If it's common knowledge not to use 1.3.*, why isn't that anywhere on the first page of google when searching for mongodb or mongodb 1.3?

Just curious what the magic incantation is for this information.

Yep, that pretty much invalidates the fact that the stable version of Mongo silently corrupted data.

If only we could make database software that didn't hold grudges!

When you want to do many small real time operations against your data. The model fits well with most web sites (the unit of work for a given request tends to be quite small). Loggin also comes to mind as does some basic geospatial work. I think for most cases it does what a RDBMS can do but with less friction (you'll still use an ORM/ActiveRecord, but it'll be a much more lightweight).

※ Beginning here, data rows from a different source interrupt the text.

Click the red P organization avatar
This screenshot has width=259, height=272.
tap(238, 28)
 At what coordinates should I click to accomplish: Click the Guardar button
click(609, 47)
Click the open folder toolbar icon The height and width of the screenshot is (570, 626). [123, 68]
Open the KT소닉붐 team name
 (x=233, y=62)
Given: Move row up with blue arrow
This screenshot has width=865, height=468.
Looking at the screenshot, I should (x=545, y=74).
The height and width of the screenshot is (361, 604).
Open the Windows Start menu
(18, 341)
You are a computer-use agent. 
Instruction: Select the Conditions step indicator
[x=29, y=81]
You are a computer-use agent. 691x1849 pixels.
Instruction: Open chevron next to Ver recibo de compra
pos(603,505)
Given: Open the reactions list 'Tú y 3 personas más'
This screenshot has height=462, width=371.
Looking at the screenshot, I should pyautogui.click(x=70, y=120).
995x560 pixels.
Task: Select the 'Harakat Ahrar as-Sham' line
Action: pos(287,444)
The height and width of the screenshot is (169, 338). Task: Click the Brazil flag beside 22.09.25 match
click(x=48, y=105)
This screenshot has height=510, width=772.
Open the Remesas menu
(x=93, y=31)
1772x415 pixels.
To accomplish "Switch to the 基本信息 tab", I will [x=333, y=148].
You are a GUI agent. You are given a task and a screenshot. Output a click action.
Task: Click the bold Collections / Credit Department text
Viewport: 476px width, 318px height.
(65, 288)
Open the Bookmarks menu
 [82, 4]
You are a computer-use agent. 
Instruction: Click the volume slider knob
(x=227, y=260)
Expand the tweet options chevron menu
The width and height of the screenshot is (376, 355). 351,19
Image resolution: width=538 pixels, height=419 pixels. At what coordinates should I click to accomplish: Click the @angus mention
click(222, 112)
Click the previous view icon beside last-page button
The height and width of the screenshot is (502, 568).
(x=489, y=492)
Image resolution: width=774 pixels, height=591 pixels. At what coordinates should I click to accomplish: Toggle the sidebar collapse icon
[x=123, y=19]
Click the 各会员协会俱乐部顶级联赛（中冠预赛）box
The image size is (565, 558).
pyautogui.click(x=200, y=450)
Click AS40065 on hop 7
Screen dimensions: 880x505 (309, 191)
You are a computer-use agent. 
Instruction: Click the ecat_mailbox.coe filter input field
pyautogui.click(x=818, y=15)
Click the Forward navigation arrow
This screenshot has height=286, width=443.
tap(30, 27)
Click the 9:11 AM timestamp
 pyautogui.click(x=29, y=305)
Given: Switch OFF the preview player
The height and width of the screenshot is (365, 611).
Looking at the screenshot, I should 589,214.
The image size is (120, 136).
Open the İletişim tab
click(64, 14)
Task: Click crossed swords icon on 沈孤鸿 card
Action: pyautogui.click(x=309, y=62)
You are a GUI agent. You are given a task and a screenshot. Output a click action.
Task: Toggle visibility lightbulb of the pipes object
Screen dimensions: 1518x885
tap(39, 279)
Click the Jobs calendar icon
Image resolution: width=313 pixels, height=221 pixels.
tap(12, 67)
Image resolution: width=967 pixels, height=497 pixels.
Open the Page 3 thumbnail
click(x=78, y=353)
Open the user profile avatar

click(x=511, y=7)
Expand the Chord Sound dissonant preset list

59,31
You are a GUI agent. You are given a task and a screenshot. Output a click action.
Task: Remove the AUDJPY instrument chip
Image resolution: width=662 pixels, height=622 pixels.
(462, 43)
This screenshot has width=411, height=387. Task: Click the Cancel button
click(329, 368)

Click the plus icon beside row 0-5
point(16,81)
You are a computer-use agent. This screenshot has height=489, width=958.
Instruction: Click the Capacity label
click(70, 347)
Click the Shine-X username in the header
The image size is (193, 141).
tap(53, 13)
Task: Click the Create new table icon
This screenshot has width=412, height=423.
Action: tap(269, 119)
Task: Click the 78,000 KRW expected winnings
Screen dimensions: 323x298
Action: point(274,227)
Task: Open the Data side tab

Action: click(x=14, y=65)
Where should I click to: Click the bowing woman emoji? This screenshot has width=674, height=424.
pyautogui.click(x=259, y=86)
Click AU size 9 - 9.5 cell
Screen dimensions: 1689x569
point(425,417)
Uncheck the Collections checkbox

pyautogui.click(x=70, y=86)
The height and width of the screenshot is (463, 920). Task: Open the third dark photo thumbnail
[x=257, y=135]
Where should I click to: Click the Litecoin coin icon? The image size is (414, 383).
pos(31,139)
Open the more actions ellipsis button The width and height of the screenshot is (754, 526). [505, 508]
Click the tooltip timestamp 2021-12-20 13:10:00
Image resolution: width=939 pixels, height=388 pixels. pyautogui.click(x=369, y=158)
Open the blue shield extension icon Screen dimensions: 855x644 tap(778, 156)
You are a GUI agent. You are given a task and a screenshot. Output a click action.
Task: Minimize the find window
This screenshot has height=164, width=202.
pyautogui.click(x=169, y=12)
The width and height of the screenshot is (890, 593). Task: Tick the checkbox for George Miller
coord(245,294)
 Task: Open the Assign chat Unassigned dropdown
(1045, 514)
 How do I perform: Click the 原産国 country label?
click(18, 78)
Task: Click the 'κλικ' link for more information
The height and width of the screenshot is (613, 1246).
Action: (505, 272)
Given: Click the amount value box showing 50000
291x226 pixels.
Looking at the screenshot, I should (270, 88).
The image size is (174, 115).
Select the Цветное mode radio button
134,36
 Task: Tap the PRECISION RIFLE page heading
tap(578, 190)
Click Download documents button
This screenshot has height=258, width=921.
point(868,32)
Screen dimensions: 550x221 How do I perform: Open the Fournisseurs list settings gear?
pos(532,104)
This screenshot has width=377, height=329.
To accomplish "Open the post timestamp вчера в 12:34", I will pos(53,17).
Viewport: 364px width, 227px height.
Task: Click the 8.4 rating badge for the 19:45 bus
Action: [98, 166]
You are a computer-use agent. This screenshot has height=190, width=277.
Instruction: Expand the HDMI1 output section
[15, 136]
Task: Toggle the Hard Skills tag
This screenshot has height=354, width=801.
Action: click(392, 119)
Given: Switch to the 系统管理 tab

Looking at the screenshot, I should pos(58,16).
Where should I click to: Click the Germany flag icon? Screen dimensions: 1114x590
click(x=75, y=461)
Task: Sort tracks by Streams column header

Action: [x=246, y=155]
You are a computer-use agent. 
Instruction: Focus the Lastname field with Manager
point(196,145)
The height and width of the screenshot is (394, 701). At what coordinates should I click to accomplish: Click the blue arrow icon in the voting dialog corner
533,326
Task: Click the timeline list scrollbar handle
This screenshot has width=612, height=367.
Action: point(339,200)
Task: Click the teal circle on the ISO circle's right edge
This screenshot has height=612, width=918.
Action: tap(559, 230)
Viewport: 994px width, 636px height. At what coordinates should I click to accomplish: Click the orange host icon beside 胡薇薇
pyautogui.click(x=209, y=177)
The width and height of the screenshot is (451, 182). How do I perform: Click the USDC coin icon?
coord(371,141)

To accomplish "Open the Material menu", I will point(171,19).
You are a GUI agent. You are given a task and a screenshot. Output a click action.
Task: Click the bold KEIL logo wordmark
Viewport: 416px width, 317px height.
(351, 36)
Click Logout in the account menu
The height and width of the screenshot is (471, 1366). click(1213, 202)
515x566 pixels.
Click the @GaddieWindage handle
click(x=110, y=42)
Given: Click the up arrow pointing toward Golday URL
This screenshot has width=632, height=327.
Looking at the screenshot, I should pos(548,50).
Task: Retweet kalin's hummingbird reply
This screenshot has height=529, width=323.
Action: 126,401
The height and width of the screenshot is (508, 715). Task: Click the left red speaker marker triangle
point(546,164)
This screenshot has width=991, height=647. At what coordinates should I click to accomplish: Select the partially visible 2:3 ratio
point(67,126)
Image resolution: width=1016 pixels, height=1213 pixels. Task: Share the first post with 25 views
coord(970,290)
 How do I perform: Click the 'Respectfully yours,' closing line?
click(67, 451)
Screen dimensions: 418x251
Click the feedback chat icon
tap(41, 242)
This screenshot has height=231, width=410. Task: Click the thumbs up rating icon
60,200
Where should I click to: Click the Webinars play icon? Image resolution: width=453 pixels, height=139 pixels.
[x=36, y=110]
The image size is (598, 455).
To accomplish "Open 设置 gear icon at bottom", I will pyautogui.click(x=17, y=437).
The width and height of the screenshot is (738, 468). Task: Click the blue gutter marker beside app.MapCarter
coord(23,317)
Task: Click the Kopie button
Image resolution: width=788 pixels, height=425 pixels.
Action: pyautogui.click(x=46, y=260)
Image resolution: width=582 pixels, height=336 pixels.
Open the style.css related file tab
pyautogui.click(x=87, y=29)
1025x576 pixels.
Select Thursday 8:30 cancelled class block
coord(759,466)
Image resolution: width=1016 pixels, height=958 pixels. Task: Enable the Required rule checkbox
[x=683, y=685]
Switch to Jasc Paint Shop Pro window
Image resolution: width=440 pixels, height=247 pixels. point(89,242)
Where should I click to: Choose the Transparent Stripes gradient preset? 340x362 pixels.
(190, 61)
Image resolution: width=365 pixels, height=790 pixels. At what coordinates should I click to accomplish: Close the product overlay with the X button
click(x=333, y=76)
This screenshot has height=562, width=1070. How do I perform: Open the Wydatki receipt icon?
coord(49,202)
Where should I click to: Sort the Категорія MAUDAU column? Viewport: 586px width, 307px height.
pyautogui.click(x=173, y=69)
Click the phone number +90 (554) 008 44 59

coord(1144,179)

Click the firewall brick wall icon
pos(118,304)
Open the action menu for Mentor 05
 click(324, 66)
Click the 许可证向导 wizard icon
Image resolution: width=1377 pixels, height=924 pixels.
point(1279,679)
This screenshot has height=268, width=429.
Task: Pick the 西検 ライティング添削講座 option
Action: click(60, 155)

Why don't you check out mongly.com/tutorial/index and get a quick feel for it?

That makes sense, but it is certainly not 90% of what I use an RDBMS for as the author stated. Especially if most of the things I do are not real time web. I will take a look at the link above, as I am curious about it. But I am still struggling for use cases.

By the way, thank you for your comment. I up-voted it.

Because it's "web scale".

There are several different NoSQLs.

For example, currently MongoDB is a good choice if you're looking for indices, ad-hoc queries and want to get up and running quickly on eg. a web project. Interestingly, with indices and ad-hoc queries, MongoDB becomes a lot like Mysql, only you're writing weird And() and Or() functions instead of "SELECT ... WHERE AND ... OR". Also, indices are tied to the documents themselves, so it's not clear how that scales.

Shameless plug:

Or you could go more bleeding-edge and check out ScalienDB, which is a straight key-value store built on Paxos and sharding. Nevertheless, getting started is easy:

I wrote ScalienDB. The plan going forward is to add a data model and distributed transactions and in general become a low level data layer substrate similar to how Google uses its databases.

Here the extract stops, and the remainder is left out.